INPUT DATA:
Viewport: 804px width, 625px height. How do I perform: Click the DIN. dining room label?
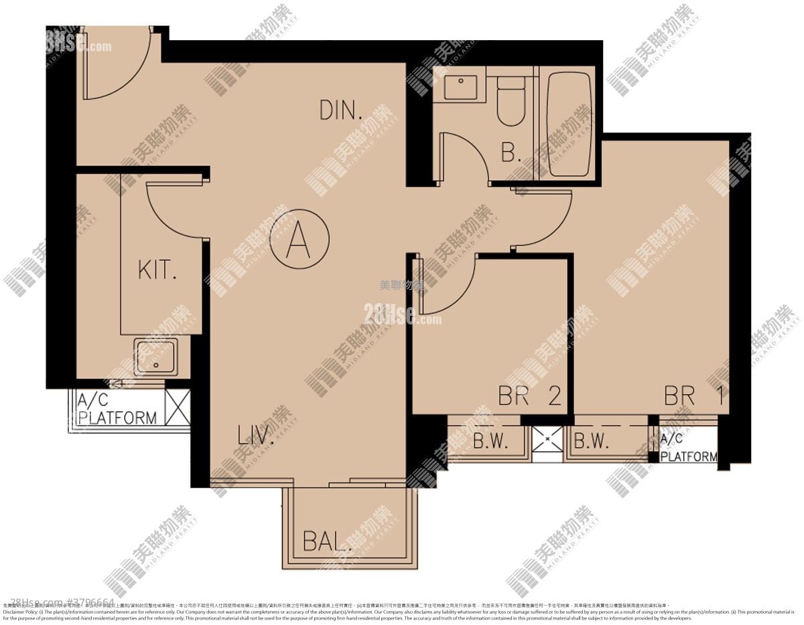click(x=341, y=110)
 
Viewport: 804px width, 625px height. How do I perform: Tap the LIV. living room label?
click(x=256, y=436)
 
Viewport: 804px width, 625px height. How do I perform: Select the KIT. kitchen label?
click(x=157, y=270)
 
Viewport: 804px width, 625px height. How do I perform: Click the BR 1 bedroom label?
click(x=693, y=395)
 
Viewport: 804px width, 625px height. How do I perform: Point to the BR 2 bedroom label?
click(x=529, y=395)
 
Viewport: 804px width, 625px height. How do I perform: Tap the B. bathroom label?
click(x=511, y=154)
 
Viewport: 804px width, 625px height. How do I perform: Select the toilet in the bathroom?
click(x=511, y=100)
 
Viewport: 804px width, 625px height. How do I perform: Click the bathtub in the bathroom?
click(x=569, y=124)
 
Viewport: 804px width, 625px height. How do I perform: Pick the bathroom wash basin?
click(x=460, y=88)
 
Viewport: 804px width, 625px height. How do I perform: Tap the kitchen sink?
click(x=155, y=355)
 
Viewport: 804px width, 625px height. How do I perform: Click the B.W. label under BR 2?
click(x=490, y=442)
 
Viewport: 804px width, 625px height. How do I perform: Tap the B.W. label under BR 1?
click(x=591, y=442)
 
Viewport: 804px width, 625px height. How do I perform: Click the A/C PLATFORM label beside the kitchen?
click(x=117, y=410)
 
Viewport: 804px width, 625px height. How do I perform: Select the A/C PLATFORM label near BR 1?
click(x=688, y=448)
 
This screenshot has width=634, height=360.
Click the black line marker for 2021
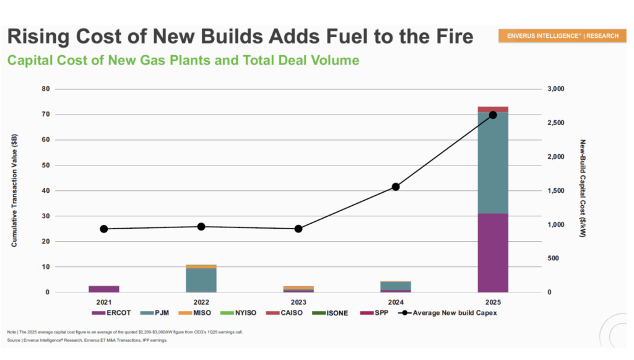click(104, 229)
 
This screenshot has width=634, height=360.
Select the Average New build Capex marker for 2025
click(493, 115)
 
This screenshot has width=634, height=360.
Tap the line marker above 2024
click(396, 187)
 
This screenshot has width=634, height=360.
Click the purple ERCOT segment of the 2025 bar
click(493, 252)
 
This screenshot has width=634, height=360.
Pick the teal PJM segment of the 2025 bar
click(493, 162)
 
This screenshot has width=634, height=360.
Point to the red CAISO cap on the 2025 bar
click(493, 109)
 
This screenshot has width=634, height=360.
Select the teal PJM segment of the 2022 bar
click(201, 279)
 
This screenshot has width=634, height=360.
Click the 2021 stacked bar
click(104, 289)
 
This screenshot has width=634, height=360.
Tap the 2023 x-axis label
click(298, 302)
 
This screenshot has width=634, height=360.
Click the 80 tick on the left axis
click(45, 89)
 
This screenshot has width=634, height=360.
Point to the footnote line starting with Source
click(87, 340)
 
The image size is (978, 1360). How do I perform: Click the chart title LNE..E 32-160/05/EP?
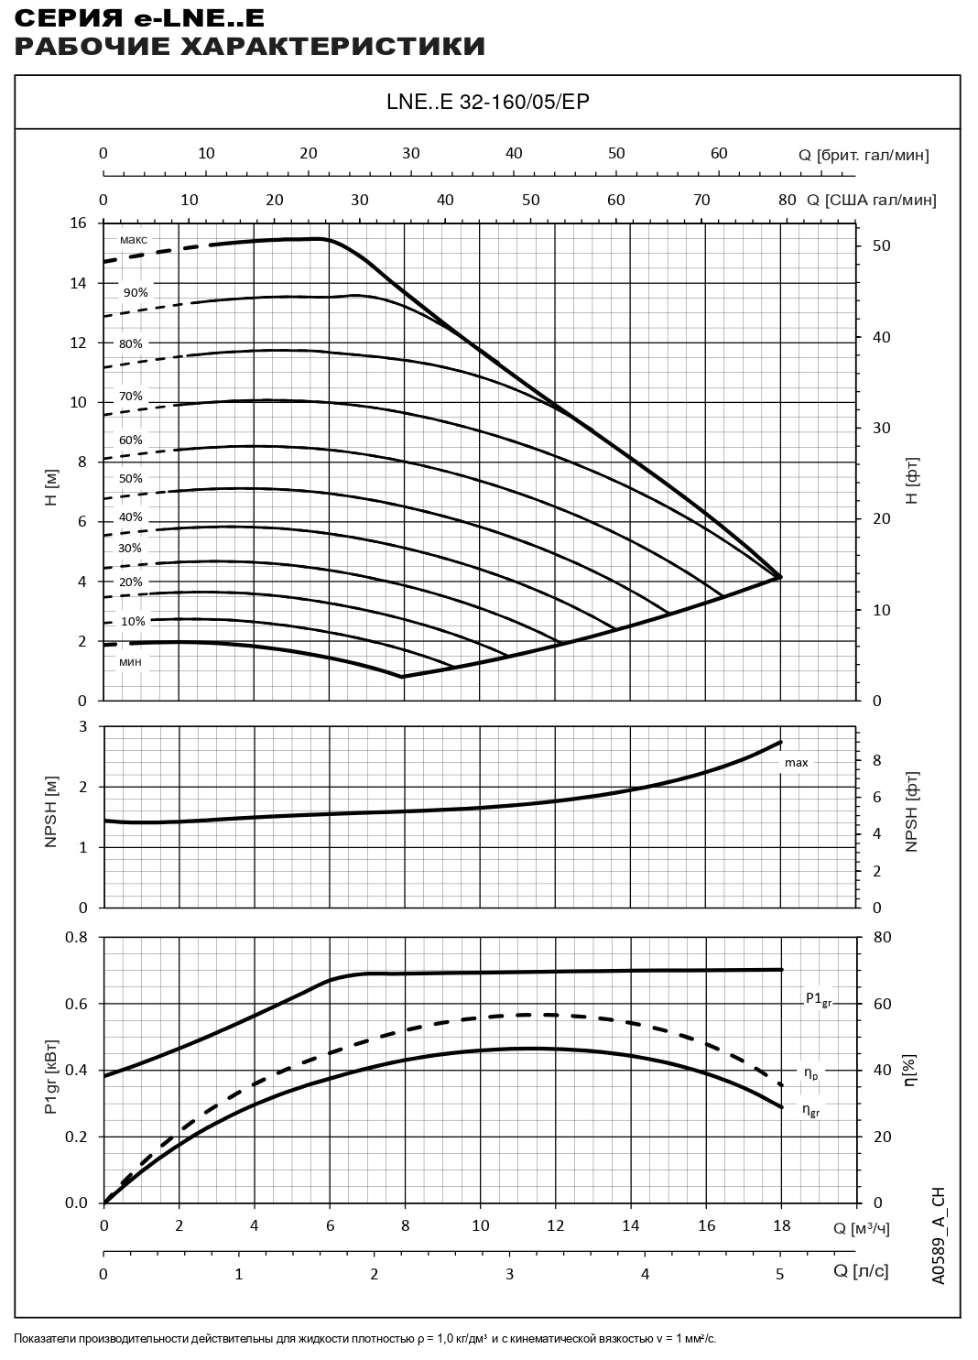click(487, 102)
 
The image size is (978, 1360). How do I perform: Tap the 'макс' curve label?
click(133, 240)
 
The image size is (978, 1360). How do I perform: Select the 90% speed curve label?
click(135, 293)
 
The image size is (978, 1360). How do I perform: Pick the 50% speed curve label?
click(130, 478)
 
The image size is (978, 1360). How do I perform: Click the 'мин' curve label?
click(130, 660)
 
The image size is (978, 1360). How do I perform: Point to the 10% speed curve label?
click(133, 621)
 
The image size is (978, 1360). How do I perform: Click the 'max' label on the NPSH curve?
click(796, 763)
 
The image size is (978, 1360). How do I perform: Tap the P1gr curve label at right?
click(818, 998)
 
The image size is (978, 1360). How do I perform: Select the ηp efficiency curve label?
click(810, 1072)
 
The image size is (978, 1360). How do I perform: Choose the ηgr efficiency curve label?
click(811, 1110)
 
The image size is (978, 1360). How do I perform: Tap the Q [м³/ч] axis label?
click(861, 1228)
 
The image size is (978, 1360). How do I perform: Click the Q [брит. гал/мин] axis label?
click(864, 155)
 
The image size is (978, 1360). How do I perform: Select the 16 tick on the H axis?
click(77, 223)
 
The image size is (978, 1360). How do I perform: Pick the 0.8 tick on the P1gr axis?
click(75, 938)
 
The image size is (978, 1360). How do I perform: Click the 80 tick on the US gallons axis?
click(787, 200)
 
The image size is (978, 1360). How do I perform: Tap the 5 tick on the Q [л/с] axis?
click(780, 1273)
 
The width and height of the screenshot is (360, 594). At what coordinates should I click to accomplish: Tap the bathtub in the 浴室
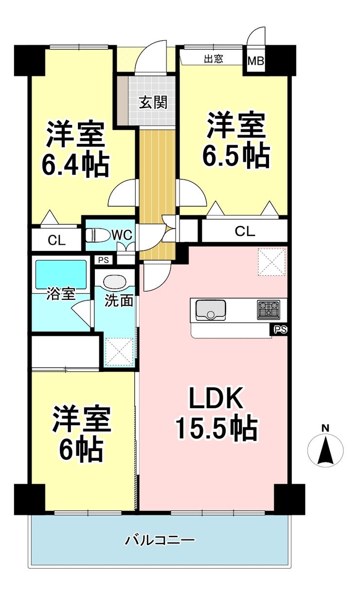point(61,275)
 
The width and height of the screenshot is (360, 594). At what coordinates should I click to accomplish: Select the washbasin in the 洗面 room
point(115,282)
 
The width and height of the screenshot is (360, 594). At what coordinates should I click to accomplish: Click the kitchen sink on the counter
point(211,310)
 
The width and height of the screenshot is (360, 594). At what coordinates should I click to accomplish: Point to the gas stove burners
point(268,310)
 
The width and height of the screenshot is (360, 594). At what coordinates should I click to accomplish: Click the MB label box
point(256,61)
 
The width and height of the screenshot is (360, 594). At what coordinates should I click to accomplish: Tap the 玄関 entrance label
point(153,102)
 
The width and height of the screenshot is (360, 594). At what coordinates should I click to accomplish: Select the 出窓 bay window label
point(214,59)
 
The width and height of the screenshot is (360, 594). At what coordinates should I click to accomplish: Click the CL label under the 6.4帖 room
point(56,241)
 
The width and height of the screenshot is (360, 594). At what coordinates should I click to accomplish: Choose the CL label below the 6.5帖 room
point(245,231)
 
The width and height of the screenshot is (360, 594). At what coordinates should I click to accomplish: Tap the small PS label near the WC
point(104,260)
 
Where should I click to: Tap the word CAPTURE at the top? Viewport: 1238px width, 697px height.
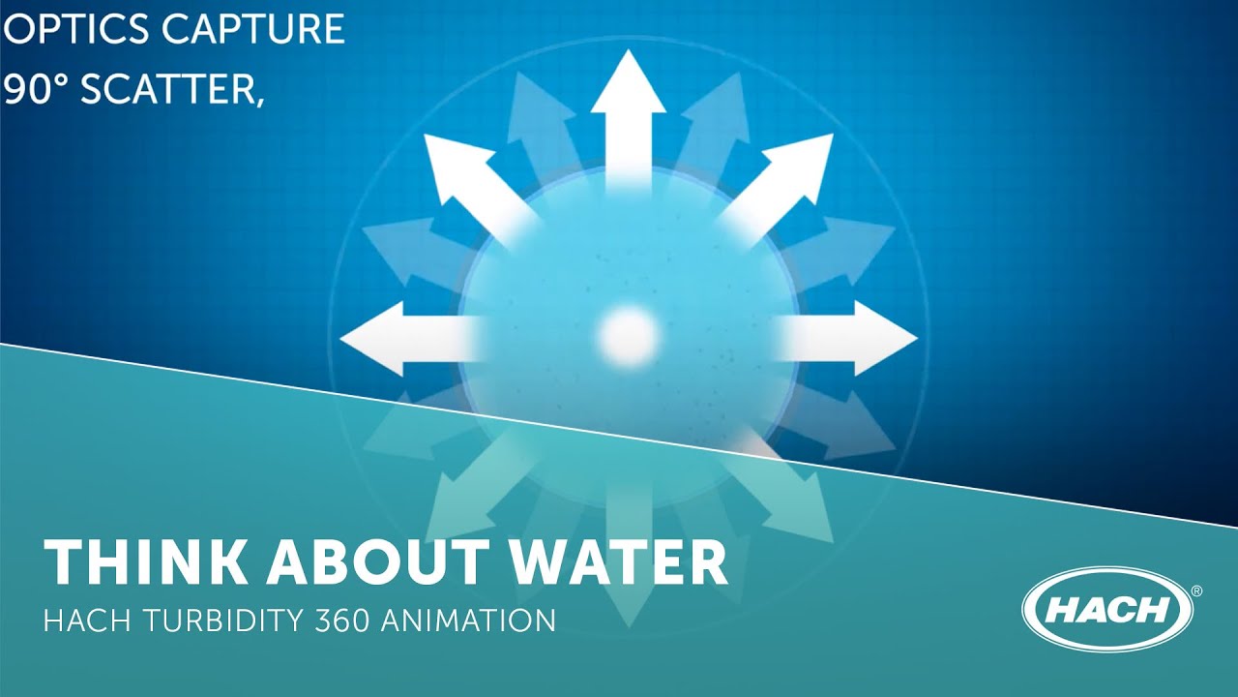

PROBLEM TO WORK ON: Put every line of the material above into a JSON list of strings, one string per line, with blank lines and the pictures left out.

FINISHED ANSWER:
[
  "Viewport: 804px width, 625px height. How do I perform: Click the DIN. dining room label?",
  "click(x=341, y=110)",
  "Viewport: 804px width, 625px height. How do I perform: Tap the LIV. living room label?",
  "click(x=256, y=436)",
  "Viewport: 804px width, 625px height. How do I perform: Select the KIT. kitchen label?",
  "click(x=157, y=270)",
  "Viewport: 804px width, 625px height. How do I perform: Click the BR 1 bedroom label?",
  "click(x=693, y=395)",
  "Viewport: 804px width, 625px height. How do I perform: Point to the BR 2 bedroom label?",
  "click(x=529, y=395)",
  "Viewport: 804px width, 625px height. How do I perform: Tap the B. bathroom label?",
  "click(x=511, y=154)",
  "Viewport: 804px width, 625px height. How do I perform: Select the toilet in the bathroom?",
  "click(x=511, y=100)",
  "Viewport: 804px width, 625px height. How do I perform: Click the bathtub in the bathroom?",
  "click(x=569, y=124)",
  "Viewport: 804px width, 625px height. How do I perform: Pick the bathroom wash basin?",
  "click(x=460, y=88)",
  "Viewport: 804px width, 625px height. How do I perform: Tap the kitchen sink?",
  "click(x=155, y=355)",
  "Viewport: 804px width, 625px height. How do I perform: Click the B.W. label under BR 2?",
  "click(x=490, y=442)",
  "Viewport: 804px width, 625px height. How do I perform: Tap the B.W. label under BR 1?",
  "click(x=591, y=442)",
  "Viewport: 804px width, 625px height. How do I perform: Click the A/C PLATFORM label beside the kitchen?",
  "click(x=117, y=410)",
  "Viewport: 804px width, 625px height. How do I perform: Select the A/C PLATFORM label near BR 1?",
  "click(x=688, y=448)",
  "This screenshot has width=634, height=360.",
  "Click the black line marker for 2021",
  "click(104, 229)",
  "This screenshot has width=634, height=360.",
  "Select the Average New build Capex marker for 2025",
  "click(493, 115)",
  "This screenshot has width=634, height=360.",
  "Tap the line marker above 2024",
  "click(396, 187)",
  "This screenshot has width=634, height=360.",
  "Click the purple ERCOT segment of the 2025 bar",
  "click(493, 252)",
  "This screenshot has width=634, height=360.",
  "Pick the teal PJM segment of the 2025 bar",
  "click(493, 162)",
  "This screenshot has width=634, height=360.",
  "Point to the red CAISO cap on the 2025 bar",
  "click(493, 109)",
  "This screenshot has width=634, height=360.",
  "Select the teal PJM segment of the 2022 bar",
  "click(201, 279)",
  "This screenshot has width=634, height=360.",
  "Click the 2021 stacked bar",
  "click(104, 289)",
  "This screenshot has width=634, height=360.",
  "Tap the 2023 x-axis label",
  "click(298, 302)",
  "This screenshot has width=634, height=360.",
  "Click the 80 tick on the left axis",
  "click(45, 89)",
  "This screenshot has width=634, height=360.",
  "Point to the footnote line starting with Source",
  "click(87, 340)",
  "The image size is (978, 1360). How do I perform: Click the chart title LNE..E 32-160/05/EP?",
  "click(487, 102)",
  "The image size is (978, 1360). How do I perform: Tap the 'макс' curve label?",
  "click(133, 240)",
  "The image size is (978, 1360). How do I perform: Select the 90% speed curve label?",
  "click(135, 293)",
  "The image size is (978, 1360). How do I perform: Pick the 50% speed curve label?",
  "click(130, 478)",
  "The image size is (978, 1360). How do I perform: Click the 'мин' curve label?",
  "click(130, 660)",
  "The image size is (978, 1360). How do I perform: Point to the 10% speed curve label?",
  "click(133, 621)",
  "The image size is (978, 1360). How do I perform: Click the 'max' label on the NPSH curve?",
  "click(796, 763)",
  "The image size is (978, 1360). How do I perform: Tap the P1gr curve label at right?",
  "click(818, 998)",
  "The image size is (978, 1360). How do I perform: Select the ηp efficiency curve label?",
  "click(810, 1072)",
  "The image size is (978, 1360). How do I perform: Choose the ηgr efficiency curve label?",
  "click(811, 1110)",
  "The image size is (978, 1360). How do I perform: Tap the Q [м³/ч] axis label?",
  "click(861, 1228)",
  "The image size is (978, 1360). How do I perform: Click the Q [брит. гал/мин] axis label?",
  "click(864, 155)",
  "The image size is (978, 1360). How do I perform: Select the 16 tick on the H axis?",
  "click(77, 223)",
  "The image size is (978, 1360). How do I perform: Pick the 0.8 tick on the P1gr axis?",
  "click(75, 938)",
  "The image size is (978, 1360). How do I perform: Click the 80 tick on the US gallons axis?",
  "click(787, 200)",
  "The image size is (978, 1360). How do I perform: Tap the 5 tick on the Q [л/с] axis?",
  "click(780, 1273)",
  "The width and height of the screenshot is (360, 594). At what coordinates should I click to accomplish: Tap the bathtub in the 浴室",
  "point(61,275)",
  "The width and height of the screenshot is (360, 594). At what coordinates should I click to accomplish: Select the washbasin in the 洗面 room",
  "point(115,282)",
  "The width and height of the screenshot is (360, 594). At what coordinates should I click to accomplish: Click the kitchen sink on the counter",
  "point(211,310)",
  "The width and height of the screenshot is (360, 594). At what coordinates should I click to accomplish: Point to the gas stove burners",
  "point(268,310)",
  "The width and height of the screenshot is (360, 594). At what coordinates should I click to accomplish: Click the MB label box",
  "point(256,61)",
  "The width and height of the screenshot is (360, 594). At what coordinates should I click to accomplish: Tap the 玄関 entrance label",
  "point(153,102)",
  "The width and height of the screenshot is (360, 594). At what coordinates should I click to accomplish: Select the 出窓 bay window label",
  "point(214,59)",
  "The width and height of the screenshot is (360, 594). At what coordinates should I click to accomplish: Click the CL label under the 6.4帖 room",
  "point(56,241)",
  "The width and height of the screenshot is (360, 594). At what coordinates should I click to accomplish: Choose the CL label below the 6.5帖 room",
  "point(245,231)",
  "The width and height of the screenshot is (360, 594). At what coordinates should I click to accomplish: Tap the small PS label near the WC",
  "point(104,260)",
  "Where should I click to: Tap the word CAPTURE at the top? Viewport: 1238px width, 697px height."
]